* **ACTIVITY**
In the entries below, the word "will" appears on some lines. Copy each of those lines.

* **GIVEN ENTRIES**
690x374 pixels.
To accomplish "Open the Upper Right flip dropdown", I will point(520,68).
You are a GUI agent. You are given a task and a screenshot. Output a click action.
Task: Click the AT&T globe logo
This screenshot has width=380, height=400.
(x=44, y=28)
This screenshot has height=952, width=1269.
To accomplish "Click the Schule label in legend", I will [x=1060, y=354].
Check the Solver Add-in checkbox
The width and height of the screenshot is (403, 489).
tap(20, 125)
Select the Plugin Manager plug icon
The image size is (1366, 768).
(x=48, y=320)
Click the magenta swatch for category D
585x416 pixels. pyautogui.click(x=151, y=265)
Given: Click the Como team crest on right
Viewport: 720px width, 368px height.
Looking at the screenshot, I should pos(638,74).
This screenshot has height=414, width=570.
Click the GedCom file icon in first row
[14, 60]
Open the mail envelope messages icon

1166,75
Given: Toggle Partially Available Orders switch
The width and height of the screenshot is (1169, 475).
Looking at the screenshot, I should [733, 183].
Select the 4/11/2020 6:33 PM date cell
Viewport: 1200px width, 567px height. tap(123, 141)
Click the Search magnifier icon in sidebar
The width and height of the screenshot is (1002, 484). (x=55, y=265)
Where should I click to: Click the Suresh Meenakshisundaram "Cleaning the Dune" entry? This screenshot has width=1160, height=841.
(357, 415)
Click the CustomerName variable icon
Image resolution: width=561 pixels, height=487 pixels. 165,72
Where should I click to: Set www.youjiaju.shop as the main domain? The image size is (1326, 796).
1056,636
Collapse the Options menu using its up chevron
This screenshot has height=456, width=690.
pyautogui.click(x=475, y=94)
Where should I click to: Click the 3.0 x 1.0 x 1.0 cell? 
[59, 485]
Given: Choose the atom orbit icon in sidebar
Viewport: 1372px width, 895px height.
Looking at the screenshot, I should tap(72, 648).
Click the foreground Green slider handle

* **RESULT OF THIS EXERCISE**
To accomplish "Open the Upper Right flip dropdown", I will point(520,68).
To accomplish "Click the Schule label in legend", I will [x=1060, y=354].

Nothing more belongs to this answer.